Member of the National Assembly
- In office March 2003 – January 2009
- Constituency: KwaZulu-Natal

Personal details
- Born: Bonginkosi Christopher Ngiba 22 October 1951 (age 74)
- Citizenship: South Africa
- Party: Congress of the People (since 2009)
- Other political affiliations: National Democratic Convention (2005–2009) Inkatha Freedom Party (until 2005)

= Chris Ngiba =

South African politician

Bonginkosi Christopher Ngiba (born 22 October 1951) is a South African politician who represented the KwaZulu-Natal constituency in the National Assembly from 2003 to 2009. He was elected as a member of the Inkatha Freedom Party (IFP) but crossed the floor to the National Democratic Convention (Nadeco) in September 2005. Near the end of the legislative term, in January 2009, he resigned from his seat and defected to the Congress of the People.

== Legislative career ==

=== Inkatha Freedom Party ===
Ngiba was the chairperson of the KwaZulu-Natal Taxi Council and was regarded as close to S'bu Ndebele of the governing African National Congress, with whom he cooperated in attempting to mitigate taxi violence in KwaZulu-Natal. He represented the IFP in the KwaZulu-Natal Legislature until March 2003, when the IFP announced that he and several others were to be transferred to the National Assembly. While the party said that its aim was to reinforce its administrative capacity ahead of the 2004 general election, it was widely assumed that its immediate motive was to protect its plurality in the KwaZulu-Natal Legislature by removing legislators who were suspected of planning to cross the floor.
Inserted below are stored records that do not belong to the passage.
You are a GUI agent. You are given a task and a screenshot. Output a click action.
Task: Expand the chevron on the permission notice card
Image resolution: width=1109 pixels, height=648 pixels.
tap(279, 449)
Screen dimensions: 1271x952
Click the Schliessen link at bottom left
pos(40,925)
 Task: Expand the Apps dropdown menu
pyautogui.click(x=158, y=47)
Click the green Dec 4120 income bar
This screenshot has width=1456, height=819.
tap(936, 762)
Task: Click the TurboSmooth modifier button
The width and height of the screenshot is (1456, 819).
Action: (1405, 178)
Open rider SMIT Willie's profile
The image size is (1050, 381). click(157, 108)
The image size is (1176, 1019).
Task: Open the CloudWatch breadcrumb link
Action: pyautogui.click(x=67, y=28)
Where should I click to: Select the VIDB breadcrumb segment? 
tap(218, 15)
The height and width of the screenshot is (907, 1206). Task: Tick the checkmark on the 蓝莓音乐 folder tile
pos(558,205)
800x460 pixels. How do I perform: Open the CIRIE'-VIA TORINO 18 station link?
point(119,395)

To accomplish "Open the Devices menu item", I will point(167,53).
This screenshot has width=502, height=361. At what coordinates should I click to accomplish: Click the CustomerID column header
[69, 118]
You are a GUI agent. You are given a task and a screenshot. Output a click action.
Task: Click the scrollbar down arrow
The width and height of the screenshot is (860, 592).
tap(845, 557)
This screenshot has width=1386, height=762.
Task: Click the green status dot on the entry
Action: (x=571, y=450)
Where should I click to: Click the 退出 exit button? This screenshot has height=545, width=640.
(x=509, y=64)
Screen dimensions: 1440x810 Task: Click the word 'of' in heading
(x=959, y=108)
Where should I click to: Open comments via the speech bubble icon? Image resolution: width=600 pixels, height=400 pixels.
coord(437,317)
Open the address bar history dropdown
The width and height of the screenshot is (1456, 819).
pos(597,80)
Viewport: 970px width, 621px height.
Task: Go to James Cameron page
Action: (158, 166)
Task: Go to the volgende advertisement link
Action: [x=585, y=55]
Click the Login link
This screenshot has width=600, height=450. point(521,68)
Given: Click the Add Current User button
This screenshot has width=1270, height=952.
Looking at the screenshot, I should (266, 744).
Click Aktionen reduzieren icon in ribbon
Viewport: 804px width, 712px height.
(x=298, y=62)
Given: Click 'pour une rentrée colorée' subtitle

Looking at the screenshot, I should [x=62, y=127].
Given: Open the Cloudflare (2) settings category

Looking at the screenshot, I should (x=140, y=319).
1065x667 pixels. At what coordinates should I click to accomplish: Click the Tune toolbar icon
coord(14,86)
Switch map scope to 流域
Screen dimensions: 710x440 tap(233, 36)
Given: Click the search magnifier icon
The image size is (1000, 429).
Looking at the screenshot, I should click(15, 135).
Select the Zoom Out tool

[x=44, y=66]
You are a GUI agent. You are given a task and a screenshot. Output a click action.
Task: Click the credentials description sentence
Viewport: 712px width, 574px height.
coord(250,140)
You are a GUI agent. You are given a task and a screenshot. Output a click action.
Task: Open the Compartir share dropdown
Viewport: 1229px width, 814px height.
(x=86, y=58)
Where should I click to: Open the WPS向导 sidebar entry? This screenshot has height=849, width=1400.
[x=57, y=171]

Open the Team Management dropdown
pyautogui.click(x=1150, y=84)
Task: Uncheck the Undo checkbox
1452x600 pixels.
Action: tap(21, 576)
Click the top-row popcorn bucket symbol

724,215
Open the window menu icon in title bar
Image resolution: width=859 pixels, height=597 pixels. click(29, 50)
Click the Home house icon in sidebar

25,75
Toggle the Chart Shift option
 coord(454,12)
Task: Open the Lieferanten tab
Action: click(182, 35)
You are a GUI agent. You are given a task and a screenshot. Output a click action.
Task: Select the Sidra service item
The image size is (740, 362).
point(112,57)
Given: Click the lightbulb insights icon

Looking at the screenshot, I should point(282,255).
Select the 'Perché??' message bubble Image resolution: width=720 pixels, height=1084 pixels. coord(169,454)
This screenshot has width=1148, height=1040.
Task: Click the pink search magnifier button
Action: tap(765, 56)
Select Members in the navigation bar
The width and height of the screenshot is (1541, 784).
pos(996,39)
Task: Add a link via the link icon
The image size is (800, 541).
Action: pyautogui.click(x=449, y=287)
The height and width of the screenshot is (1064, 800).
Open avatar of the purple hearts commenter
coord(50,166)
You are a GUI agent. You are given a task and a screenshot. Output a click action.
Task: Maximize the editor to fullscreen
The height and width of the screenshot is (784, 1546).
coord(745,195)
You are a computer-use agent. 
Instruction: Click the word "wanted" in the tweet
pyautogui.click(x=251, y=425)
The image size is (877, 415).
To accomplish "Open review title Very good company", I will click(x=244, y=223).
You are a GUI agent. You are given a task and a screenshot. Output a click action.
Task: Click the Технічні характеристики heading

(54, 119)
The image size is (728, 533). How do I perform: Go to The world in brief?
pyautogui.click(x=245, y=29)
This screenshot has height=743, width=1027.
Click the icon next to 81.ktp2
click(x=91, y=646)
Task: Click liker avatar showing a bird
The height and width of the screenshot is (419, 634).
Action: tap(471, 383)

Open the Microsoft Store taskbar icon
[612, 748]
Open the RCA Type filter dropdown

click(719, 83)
=== National Democratic Convention ===
In the 2004 general election, Ngiba was elected to a full term in the National Assembly, representing the KwaZulu-Natal constituency. However, during the floor-crossing window of September 2005, he was among a group of four IFP representatives – also including Makhosazana Mdlalose, Gavin Woods, and Vincent Ngema – who defected to Nadeco, a party newly founded by former IFP member Ziba Jiyane. The group said that they had left the IFP once it had become clear that there would be a purge in the party to remove those believed to be disloyal to the IFP.

In August 2006, Ngiba and Ngema were suspended from Nadeco pending a disciplinary hearing, in an apparent power struggle: after Jiyane announced their suspension, another group of senior Nadeco leaders announced that Jiyane would in turn be suspended for overstepping his authority, and Jiyane then said that those leaders would themselves be expelled. Nonetheless, Ngiba continued to represent the party in the National Assembly, and as chairman of its KwaZulu-Natal branch, until January 2009, when he announced that he had resigned from the party – and therefore from Parliament – in order to join the Congress of the People.